What is being asked -> Print everything from the line containing "Given: Click the" down to the line containing "Looking at the", both included. Leave the pictures out.

━━━━━ Materials provided

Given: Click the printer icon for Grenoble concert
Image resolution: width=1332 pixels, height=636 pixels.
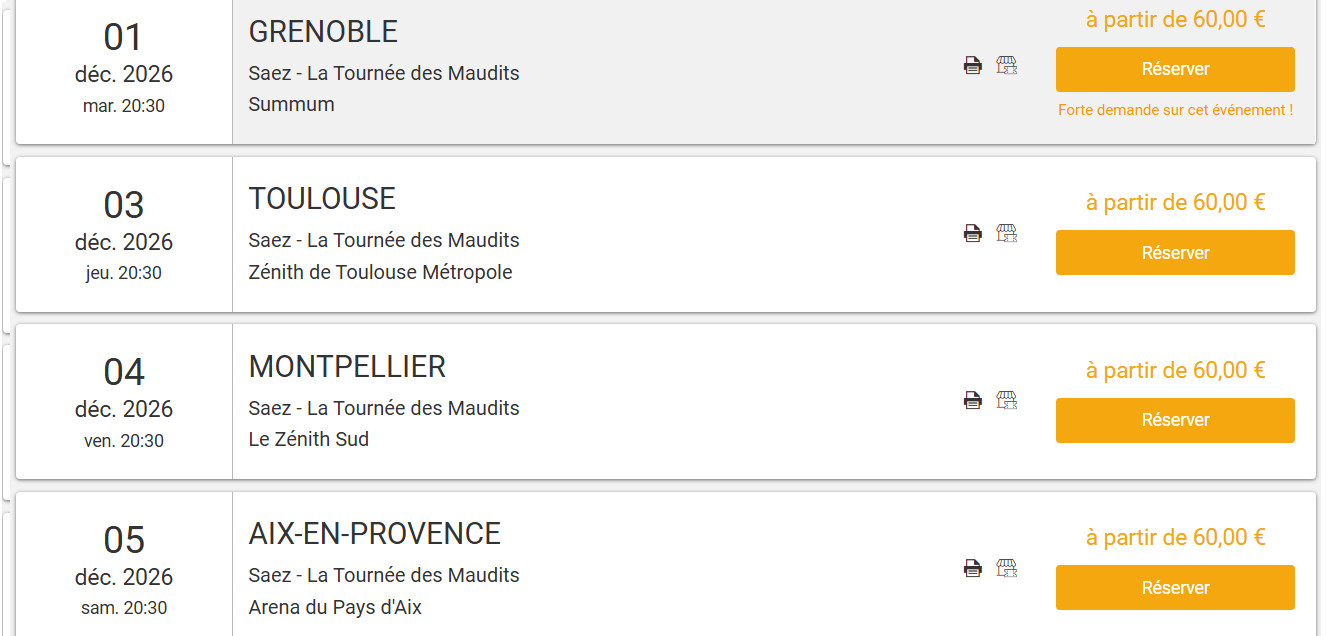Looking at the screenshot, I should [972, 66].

━━━━━━━━━━
━━━━━ Materials provided

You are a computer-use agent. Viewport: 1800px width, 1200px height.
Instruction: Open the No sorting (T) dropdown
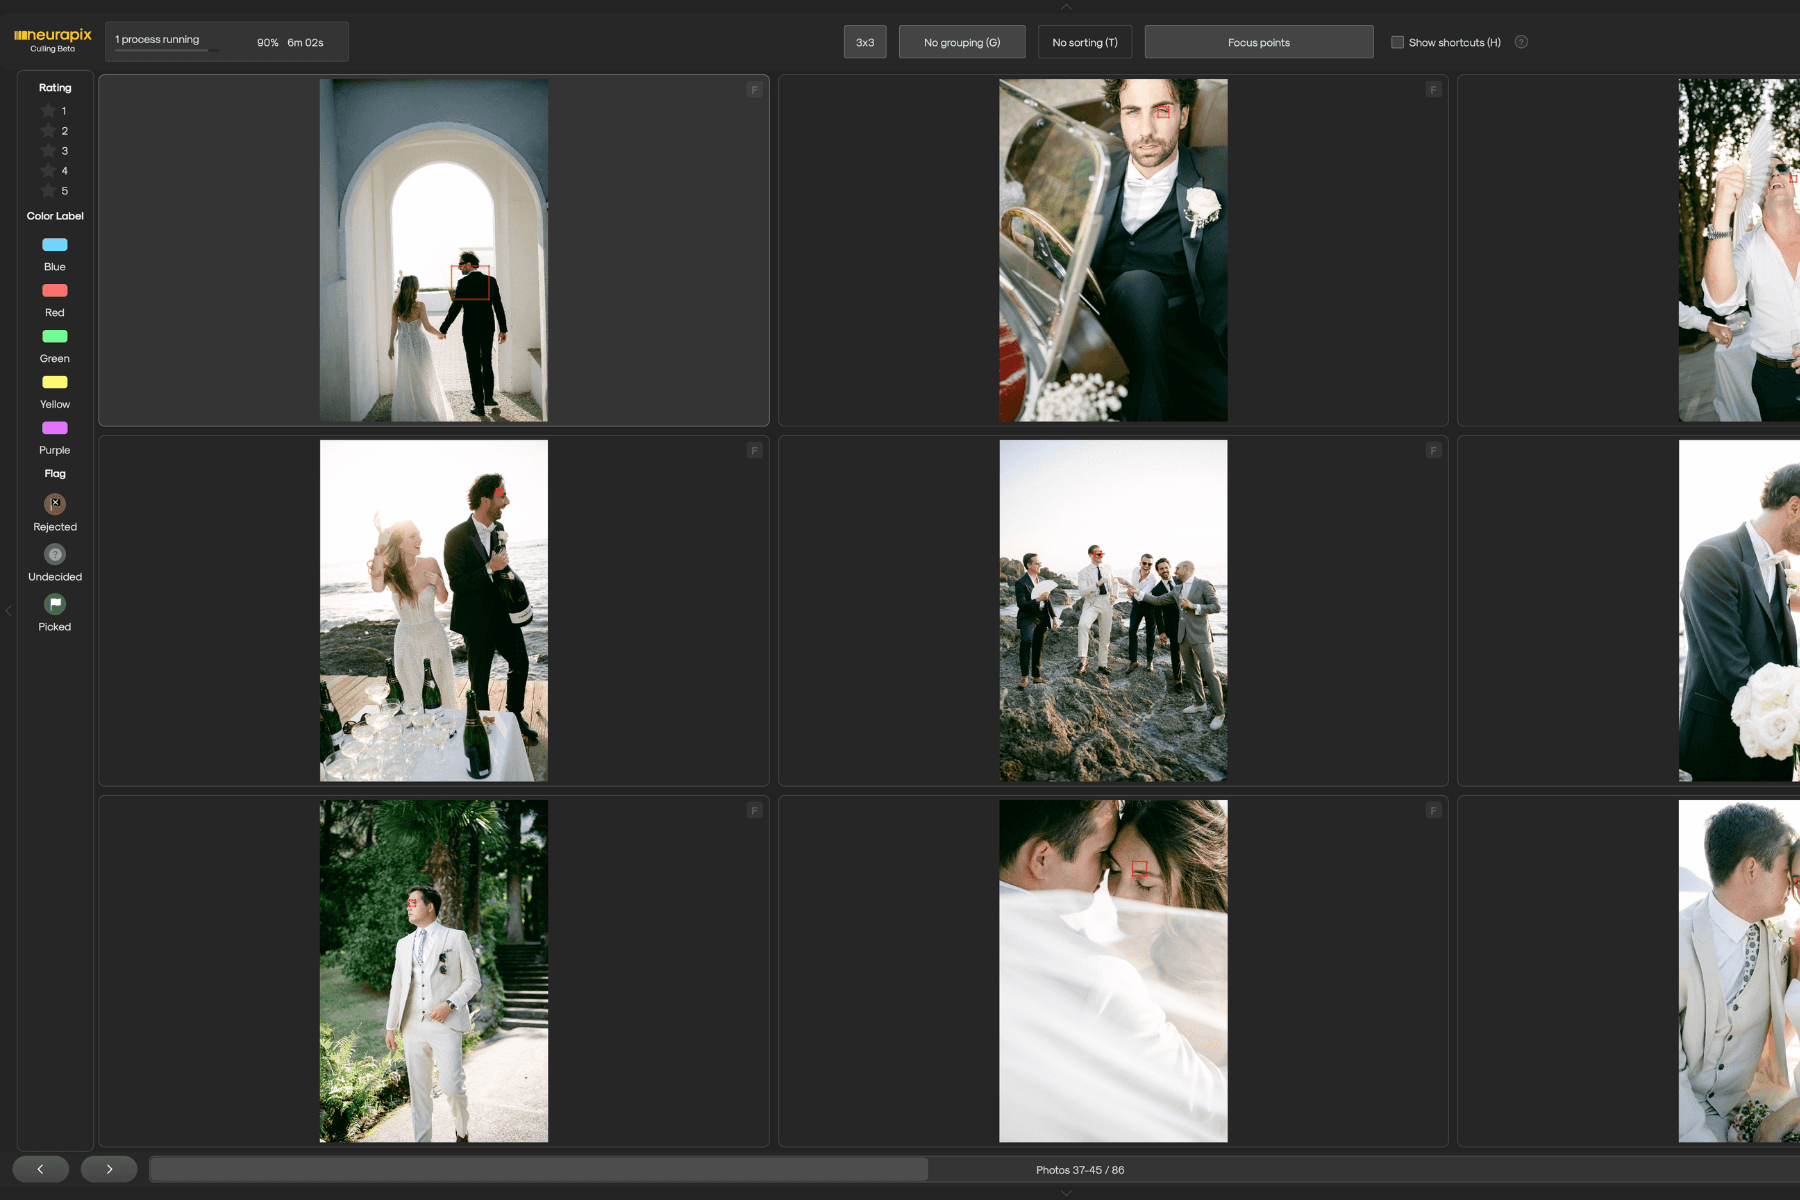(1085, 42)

━━━━━━━━━━
━━━━━ Materials provided

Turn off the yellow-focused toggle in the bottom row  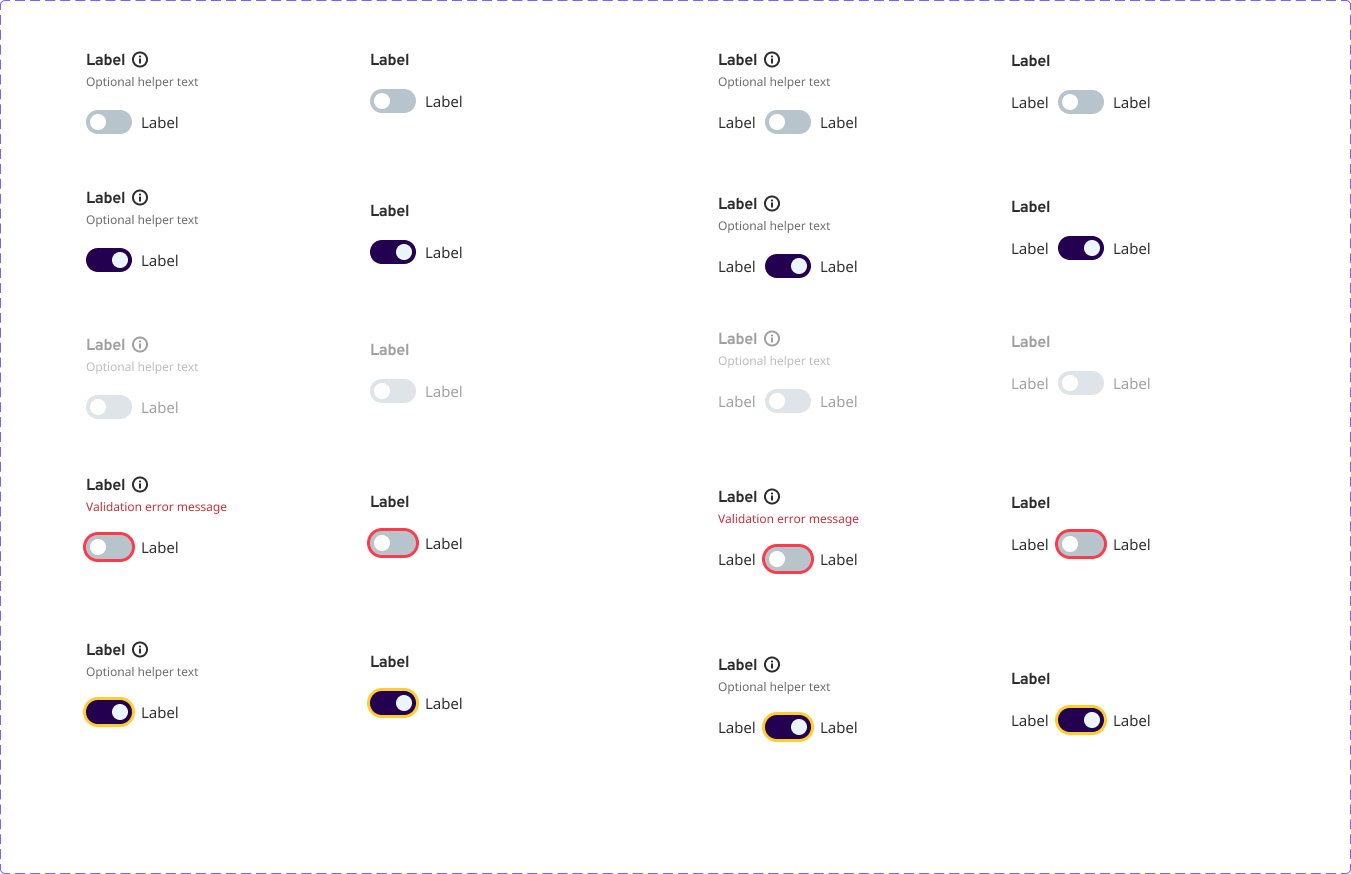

━━━━━━━━━━

Full output ->
Given: Click the printer icon for Grenoble concert
Image resolution: width=1332 pixels, height=636 pixels.
Looking at the screenshot, I should [972, 66].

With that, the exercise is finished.